Demystifing threads and blocks

Oct 25, 2012 at 10:21 AM


I have been using CUDAfy on a Quadro FX 570M, for the sample apps I currently use a blockSize and gridSize of 128 and 128 (that is what is in the examples). Looking at the specs returned from this device, it shows the following :

Threads in warp : 32

Max threads in block : 512

Max thread dimensions : (512, 512, 1)

Does this mean that I can launch the gpu with a blockSize and threadSize of each 512, eg

gpu.Launch(512, 512, "GPUModel", etc etc)?

and then in the model each of the threads (512 * 512 = 263,680) will be run in parallel? eg

public static GPUModel(GThread thread, etc etc...) {

      int tid = thread.threadIdx + thread.blockIdx.x * thread.blockDim.x;

I guess it is the last line that I do not understand, basically I want to know how to determine how many unique threads I can run in parallel.
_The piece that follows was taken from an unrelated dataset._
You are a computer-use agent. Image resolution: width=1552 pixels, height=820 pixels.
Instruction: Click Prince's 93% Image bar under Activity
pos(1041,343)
If you could explain the last line of code above where the tid is defined that would be appreciated.


Oct 30, 2012 at 4:28 AM

There is a CUDA Occupancy Calculator implemented in Excel available as part of the CUDA 5.0 download. (Possibly earlier versions as well.)  It can be accessed from tab 3 of the NVidia CUDA Samples Browser utility that comes with the download. This may answer some of your questions.

I also stumbled on a white paper earlier today while browsing the web, discussing the occasional occurrence of performance-sinkholes for small changes in the set-up parameters. I have lost the link, but the Calculator should help you stay away from those. Mainly, It warned against ssuming that performance will always change smoothly for small changes in the set-up.